I must disagree once again. This definition of Nirguna is how Ramanuja
uses the term -- free from the Three Worldly Gunas. On the other hand,
Sankara's Brahman is "nirvisesa, cin maatram Brahma". One without *any*
qualities whatsoever. 

> Ramanuja emphasized on Bhakti to a remarkable extent. Devotion to God is
> the means to reach Him. It is of the nature of the supreme love for God.
> It is Prapatti or Saranagatti, total and complete self-surrender to the 
> Will of God. Prapatti is illustrated by the Marjala analogy- the cat
> takes complete care of its kitten. Likewise, the devotee can threaten God,
> "If I am in difficulty, you are to take the blame, oh my Lord!".
> "If I am in difficulty, you are to take the blame, oh my Lord!".
Ramanuja emphasized Bhakti no more than the Gita or the Upanishads did.
Also, in Ramanuja's system, the last quoted sentence is entirely
inappropriate. Complaint against God has little place in his philosophy.
Rather, the *burden* of *protection* should be placed upon God; 
certainly not the blame for our ills. Our karma accounts for that.
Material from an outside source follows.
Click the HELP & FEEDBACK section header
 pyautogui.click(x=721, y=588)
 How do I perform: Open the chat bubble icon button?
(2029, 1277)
> all systems are equally valid from 
> their respective standpoints, depending on the spritual stage of evolution
> of the Sadhaka.

This is rather patronizing, isn't it? Effectively, you are saying,
"Advaita is the best, but Visistadvaita is okay for you people whose
consciousness is less evolved." What a great insult to Ramanuja and 

> It can be said that
> "Advaita is for Adarsa (goal/ideal ), while
> Dvaita is for Acharana (for practice)".

Same comment applies here. Please, lets not be artificial and say,
"All paths lead to the same goal, but Advaita is the best." That
is simply offensive to those of us who don't hold that Sankara's
thought is the ultimate truth. It ain't.